Die Schneiderbäuerin hatte sich zu Bekannten gesetzt, die jüngeren Leute waren im Tanzsaal, und so traf es sich, daß einige Zeit bloß der alte Reischl und sein Sohn am Tische saßen. Dies benutzte Feichtl und ging zu ihnen. »Andrä,« sagte er, »du host mi beleidigt, aba i bi koana, der wo gern streit'. Sieh'gst, i geh no' mal her zu dir und sog d'as in Guaten. Dei Vata is an alter rechtsinniger Mensch, der muaß aa sag'n, daß i recht hab.«

»Laß mir mei Ruah,« erwiderte Andrä, »i ho mit dir nix z'reden. Balst du glaabst, daß d' was zun verlanga hast mit Rechten, nacha klagst.«

»Dessell kö'st schnell gnua hamm,« gab Feichtl zurück, »dös geht g'schwinder, als d' moanst. Und bal i amal mit an Prozeß kimm, nacha bist vaspielt, vor's d' ofangst, dös sag i dir. Aba siehg'st, i bi net a so, weil i dir's guat moan. Und dei Vata muaß mir recht geben, is it a so?«

Jetzt mischte sich der alte Reischl ein. »I woaß gar nix,« sagte er, »i bi net dabei g'wen, wia's ös mitanand g'redt habt's. Aba dessell kon i beeidigen, daß du ins de Salvermoserischen net hast z' verraten braucha. De hon i scho lang vor deiner kennt. Dena hon i scho vor a zeha Johr an Heißen o'kaaft.«

»Und überhaupts bist du ganz unverschämt,« schrie Andrä, »du valangst vo mir dreihundert Mark und von ihr host hundert Mark g'numma. Du host für sie, aba it für mi g'schmust, daß d'as woaßt.« – »So, geaht da Wind daher? A so redt's ös jetzt. Dös werd si ausweisen, ob enk de Emerenz bekannt war. Für was is denn nacha der Andrä zu mir kemma? Dös, was mi ausg'macht hamm, gilt, sinscht gor nix.«

»Host du was Schriftlichs?« fragte Andrä, »und host du net von ihr hundert Mark g'numma?«

»Dös geht di nix o,« erwiderte Feichtl, »dös is scho lang g'richtsmaßig, daß dös nix ausmacht. Das befreit den anderen Teil durchaus gar nicht, hat der Amtsrichta z' Dachau g'sagt, Freunderl. Du muaßt it moan, daß i 's G'setz it kenn.«

»Dös wer'n mi scho sehg'n, ob du so unvaschämt sei derfst,« sagte Andrä, und der alte Reischl fragte: »Zahlst du a G'werbssteuer? Du wirst ja g'straft, balst was valangst.«

»Dös wer'n ma sehg'n, ob i g'straft wer, dös hamm scho mehra daher bracht, und der Amtsrichta hat bloß g'lacht und hat g'sagt, das ist eine dumme Ausrede, hat er g'sagt.«

»Balst gar so g'scheidt bist, werst scho g'winna,« schrie Andrä wieder, »und jetzt machst, daß d'weiter kimmst. Du host an dem Tisch nix z'suacha, du bist it ei'g'laden, vastehst?«

Feichtl sah, daß er in Güte nichts erreichen werde; seine Gegner hatten sich schon ihren Plan gemacht, und er mußte heute damit zufrieden sein, daß er die feindliche Stellung ausgekundschaftet hatte.

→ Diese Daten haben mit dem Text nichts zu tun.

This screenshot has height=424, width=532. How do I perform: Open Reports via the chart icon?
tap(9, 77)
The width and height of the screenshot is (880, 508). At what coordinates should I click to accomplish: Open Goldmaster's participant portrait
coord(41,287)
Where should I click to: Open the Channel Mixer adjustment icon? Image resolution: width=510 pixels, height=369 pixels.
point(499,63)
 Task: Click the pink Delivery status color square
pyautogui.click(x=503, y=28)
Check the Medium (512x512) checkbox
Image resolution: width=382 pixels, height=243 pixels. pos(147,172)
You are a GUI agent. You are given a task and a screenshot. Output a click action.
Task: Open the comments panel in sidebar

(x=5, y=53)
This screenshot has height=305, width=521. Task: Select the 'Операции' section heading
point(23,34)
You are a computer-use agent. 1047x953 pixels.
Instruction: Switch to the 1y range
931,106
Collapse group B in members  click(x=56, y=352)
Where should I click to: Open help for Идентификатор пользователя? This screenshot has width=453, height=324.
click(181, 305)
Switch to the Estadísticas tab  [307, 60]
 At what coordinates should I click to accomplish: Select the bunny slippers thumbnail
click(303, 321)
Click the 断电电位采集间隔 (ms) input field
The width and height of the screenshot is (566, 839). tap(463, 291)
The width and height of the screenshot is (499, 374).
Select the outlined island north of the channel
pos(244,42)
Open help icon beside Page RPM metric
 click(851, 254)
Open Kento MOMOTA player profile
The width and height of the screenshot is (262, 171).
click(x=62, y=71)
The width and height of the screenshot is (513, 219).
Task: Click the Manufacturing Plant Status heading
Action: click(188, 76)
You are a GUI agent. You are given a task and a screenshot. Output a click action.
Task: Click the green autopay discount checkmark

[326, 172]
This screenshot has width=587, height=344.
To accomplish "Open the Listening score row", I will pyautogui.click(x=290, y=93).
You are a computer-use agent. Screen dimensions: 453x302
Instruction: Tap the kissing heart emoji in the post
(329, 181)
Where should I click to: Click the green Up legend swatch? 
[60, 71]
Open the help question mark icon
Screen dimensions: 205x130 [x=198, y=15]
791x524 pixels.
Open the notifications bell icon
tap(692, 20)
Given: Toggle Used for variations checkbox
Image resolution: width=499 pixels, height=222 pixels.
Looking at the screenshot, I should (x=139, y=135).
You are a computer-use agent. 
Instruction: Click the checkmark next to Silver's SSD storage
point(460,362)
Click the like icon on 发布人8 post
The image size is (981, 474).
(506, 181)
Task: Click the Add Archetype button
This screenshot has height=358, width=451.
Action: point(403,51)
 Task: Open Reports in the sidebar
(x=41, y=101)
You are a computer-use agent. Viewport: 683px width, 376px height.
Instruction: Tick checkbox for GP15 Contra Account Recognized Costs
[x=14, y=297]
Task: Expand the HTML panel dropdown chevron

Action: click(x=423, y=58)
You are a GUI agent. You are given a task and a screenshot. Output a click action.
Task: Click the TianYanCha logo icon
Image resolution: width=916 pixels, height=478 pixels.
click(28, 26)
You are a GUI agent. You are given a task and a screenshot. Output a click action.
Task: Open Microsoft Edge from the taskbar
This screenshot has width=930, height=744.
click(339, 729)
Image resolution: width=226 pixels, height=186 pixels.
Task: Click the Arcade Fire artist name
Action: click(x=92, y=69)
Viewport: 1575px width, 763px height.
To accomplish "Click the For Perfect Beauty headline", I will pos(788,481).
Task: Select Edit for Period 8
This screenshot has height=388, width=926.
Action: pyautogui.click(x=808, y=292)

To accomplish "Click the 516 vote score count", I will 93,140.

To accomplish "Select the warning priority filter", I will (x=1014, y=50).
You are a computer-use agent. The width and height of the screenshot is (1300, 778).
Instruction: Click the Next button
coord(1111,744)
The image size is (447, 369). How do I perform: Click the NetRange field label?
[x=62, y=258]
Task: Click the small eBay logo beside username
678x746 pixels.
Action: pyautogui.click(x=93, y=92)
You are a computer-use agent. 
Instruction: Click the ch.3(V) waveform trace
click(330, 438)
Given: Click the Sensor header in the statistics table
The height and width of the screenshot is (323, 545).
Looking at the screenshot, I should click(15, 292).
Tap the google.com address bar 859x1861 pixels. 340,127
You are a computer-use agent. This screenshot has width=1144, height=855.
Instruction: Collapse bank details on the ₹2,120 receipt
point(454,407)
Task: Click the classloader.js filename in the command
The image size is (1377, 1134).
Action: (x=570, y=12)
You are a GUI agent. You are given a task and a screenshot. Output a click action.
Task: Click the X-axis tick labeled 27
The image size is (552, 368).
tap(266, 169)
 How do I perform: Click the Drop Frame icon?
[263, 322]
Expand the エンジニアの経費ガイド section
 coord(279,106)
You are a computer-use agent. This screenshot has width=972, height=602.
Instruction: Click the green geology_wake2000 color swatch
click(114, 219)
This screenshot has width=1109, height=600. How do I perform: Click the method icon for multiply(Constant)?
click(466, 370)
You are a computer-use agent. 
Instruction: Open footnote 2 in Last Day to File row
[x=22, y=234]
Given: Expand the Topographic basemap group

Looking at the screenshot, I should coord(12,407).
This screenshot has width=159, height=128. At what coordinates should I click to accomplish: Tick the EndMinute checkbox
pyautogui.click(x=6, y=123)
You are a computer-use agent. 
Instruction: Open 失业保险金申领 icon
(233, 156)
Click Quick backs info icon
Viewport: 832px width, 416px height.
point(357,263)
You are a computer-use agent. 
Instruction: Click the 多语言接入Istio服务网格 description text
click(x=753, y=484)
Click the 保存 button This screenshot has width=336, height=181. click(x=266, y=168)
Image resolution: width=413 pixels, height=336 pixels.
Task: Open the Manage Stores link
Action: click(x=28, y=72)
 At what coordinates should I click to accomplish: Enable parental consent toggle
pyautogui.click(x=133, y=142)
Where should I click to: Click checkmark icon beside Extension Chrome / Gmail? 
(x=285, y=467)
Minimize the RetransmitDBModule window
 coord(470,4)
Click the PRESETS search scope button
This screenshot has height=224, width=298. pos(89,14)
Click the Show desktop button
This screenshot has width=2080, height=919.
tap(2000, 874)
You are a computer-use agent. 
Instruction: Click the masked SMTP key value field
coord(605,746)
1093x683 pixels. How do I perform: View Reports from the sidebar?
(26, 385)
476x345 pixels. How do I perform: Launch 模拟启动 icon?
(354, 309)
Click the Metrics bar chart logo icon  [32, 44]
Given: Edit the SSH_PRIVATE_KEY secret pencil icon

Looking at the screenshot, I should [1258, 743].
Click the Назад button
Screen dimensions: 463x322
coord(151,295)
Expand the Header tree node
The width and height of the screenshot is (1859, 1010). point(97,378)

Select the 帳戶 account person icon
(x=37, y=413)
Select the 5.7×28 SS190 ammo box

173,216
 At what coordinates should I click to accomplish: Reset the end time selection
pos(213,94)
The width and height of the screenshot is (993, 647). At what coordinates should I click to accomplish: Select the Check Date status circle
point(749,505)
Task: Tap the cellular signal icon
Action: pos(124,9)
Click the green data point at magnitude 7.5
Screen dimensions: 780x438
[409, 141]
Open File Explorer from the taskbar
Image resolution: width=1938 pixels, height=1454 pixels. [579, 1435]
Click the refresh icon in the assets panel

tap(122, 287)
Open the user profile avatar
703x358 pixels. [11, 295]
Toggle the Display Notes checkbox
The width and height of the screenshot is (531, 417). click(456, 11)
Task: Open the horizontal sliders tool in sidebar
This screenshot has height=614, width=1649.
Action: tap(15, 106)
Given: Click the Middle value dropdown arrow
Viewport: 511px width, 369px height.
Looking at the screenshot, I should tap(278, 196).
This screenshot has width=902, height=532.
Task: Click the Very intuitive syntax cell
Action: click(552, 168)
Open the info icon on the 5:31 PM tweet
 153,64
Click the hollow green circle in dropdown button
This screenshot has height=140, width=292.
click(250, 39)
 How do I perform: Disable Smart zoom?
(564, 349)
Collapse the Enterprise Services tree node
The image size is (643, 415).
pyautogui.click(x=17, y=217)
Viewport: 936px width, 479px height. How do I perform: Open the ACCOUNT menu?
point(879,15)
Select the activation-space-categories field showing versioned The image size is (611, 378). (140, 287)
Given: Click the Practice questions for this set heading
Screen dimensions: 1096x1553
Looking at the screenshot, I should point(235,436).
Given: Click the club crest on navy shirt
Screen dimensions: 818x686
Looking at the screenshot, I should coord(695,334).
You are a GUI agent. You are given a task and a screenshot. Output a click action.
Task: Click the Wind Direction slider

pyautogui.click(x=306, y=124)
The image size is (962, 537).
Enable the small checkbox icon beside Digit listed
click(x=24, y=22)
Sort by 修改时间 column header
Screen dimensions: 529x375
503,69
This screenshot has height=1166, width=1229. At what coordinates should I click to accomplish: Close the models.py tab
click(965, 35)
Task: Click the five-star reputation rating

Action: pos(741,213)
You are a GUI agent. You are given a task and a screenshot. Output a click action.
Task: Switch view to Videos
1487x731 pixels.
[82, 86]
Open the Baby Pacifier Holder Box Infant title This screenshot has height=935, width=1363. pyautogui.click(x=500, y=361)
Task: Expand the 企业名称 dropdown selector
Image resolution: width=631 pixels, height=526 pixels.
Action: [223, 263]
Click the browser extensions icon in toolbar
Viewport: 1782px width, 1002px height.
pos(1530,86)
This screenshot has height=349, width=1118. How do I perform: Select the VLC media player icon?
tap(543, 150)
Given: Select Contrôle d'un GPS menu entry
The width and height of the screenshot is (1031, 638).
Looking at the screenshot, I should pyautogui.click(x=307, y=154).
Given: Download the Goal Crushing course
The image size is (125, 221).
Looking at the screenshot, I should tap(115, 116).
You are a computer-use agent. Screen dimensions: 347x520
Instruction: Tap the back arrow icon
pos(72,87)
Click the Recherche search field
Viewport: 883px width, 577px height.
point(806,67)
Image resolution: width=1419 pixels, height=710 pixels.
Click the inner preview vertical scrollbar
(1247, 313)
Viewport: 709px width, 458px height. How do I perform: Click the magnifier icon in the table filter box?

Er versicherte den zwei Reischlbauern noch, daß sie blutige Kosten zahlen müßten, und zog sich zurück.

Die zwei ließen sich dadurch nicht stören; sie tranken aus ihren Maßkrügen und taten so, als ob es auf der Welt keinen Nepomuk Feichtl gäbe.

Es war spät geworden. Viele Gäste hatten sich bereits verabschiedet, als Andrä und Emerenz gemeinsam die Wirtschaft verließen. Die Musik folgte ihnen die Stiege hinab, zur Türe hinaus und über den Hof und spielte einen lustigen Marsch nach dem andern, so lange man dem ehrsamen Brautpaare nachschauen konnte. Die zwei schritten nebeneinander her in die schöne Frühlingsnacht hinein. Keines redete ein Wort; als sie am Reischlhof angelangt waren, sperrte Andrä die Haustüre auf und Emerenz ging hinter ihm drein, als wäre es immer so gewesen.

Das war die Hochzeit des Andreas und der Emerenz Weidenschlager, geborenen Salvermoser.